* _Work to be completed_
With pictures omitted, transcribe exactly the lines from the one containing "This screenshot has height=952, width=1270." to the end of the records below.

===== Given records =====

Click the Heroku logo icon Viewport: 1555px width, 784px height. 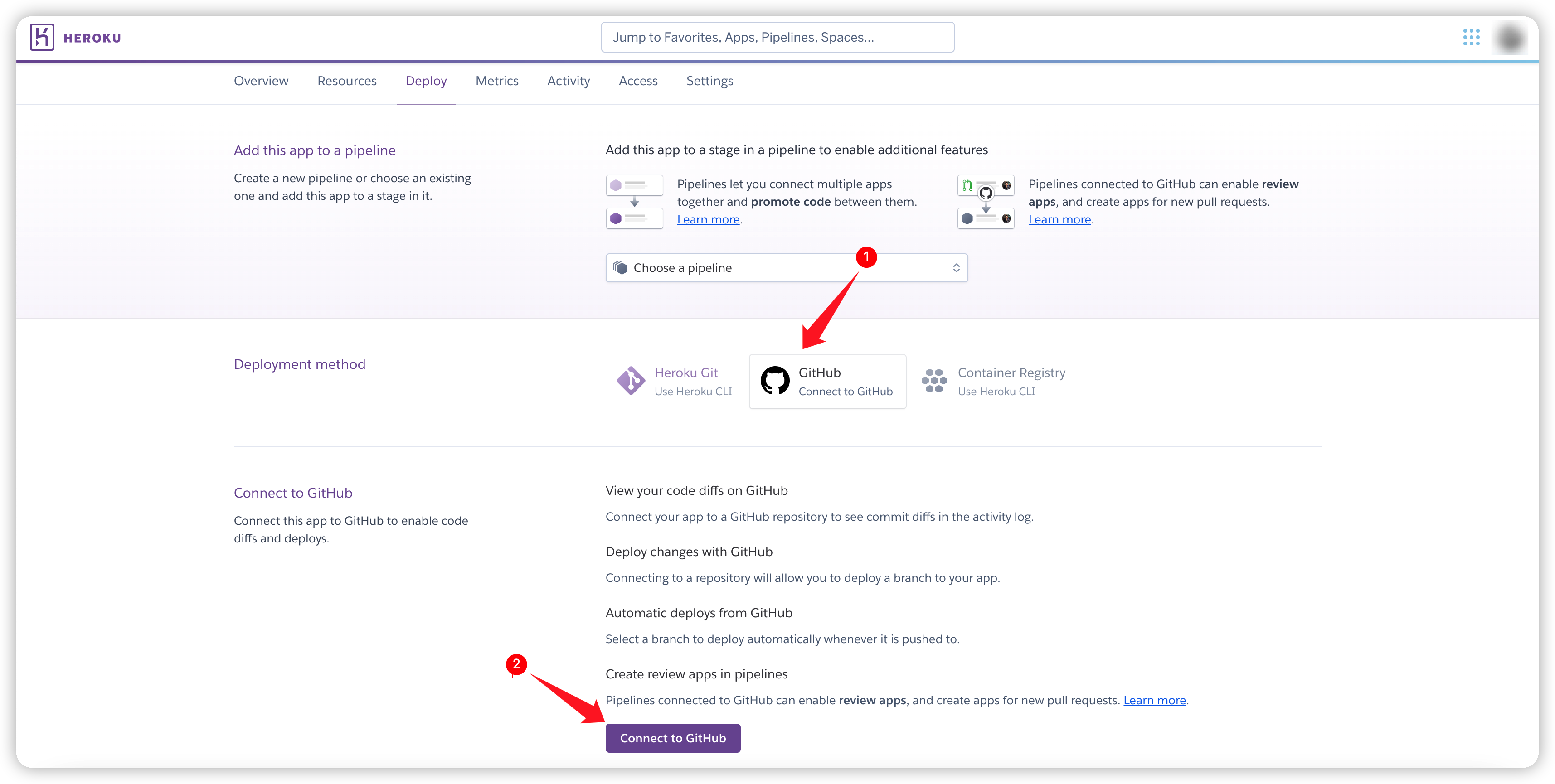coord(42,38)
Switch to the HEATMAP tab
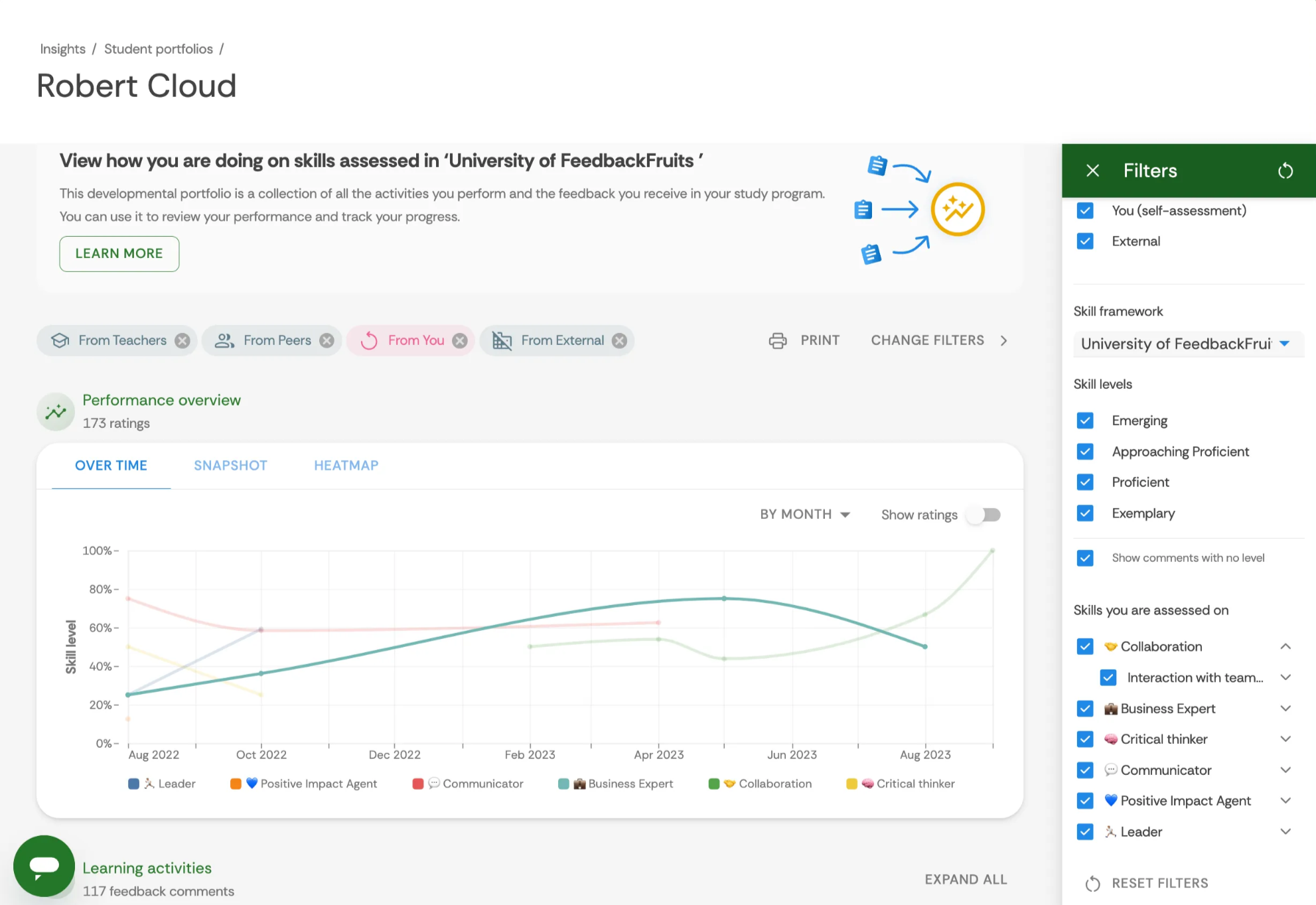This screenshot has width=1316, height=905. pos(346,466)
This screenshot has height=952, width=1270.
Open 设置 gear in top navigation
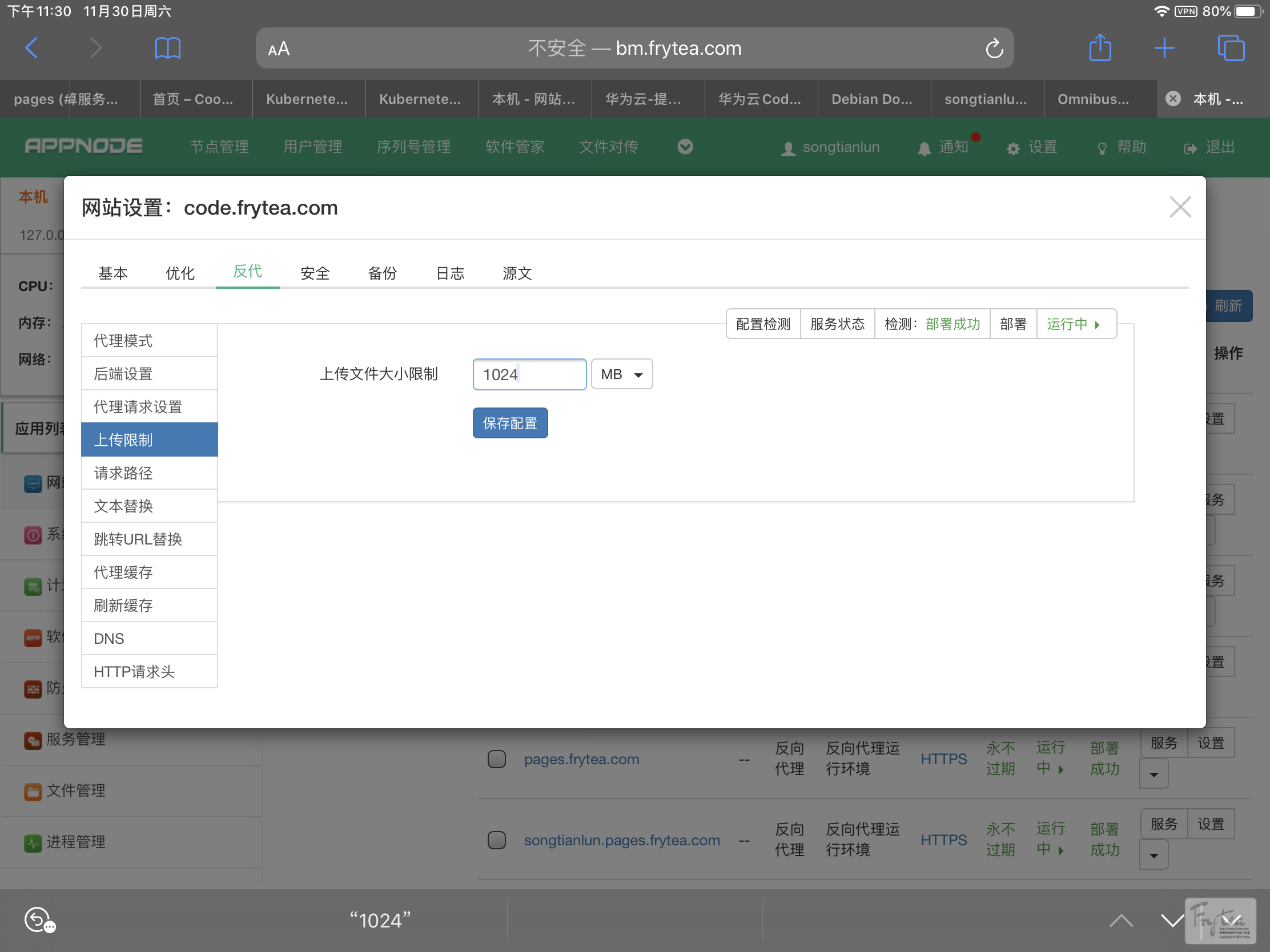click(1032, 147)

=====

* _Solution for this task_
This screenshot has height=952, width=1270.
Open 设置 gear in top navigation
click(1032, 147)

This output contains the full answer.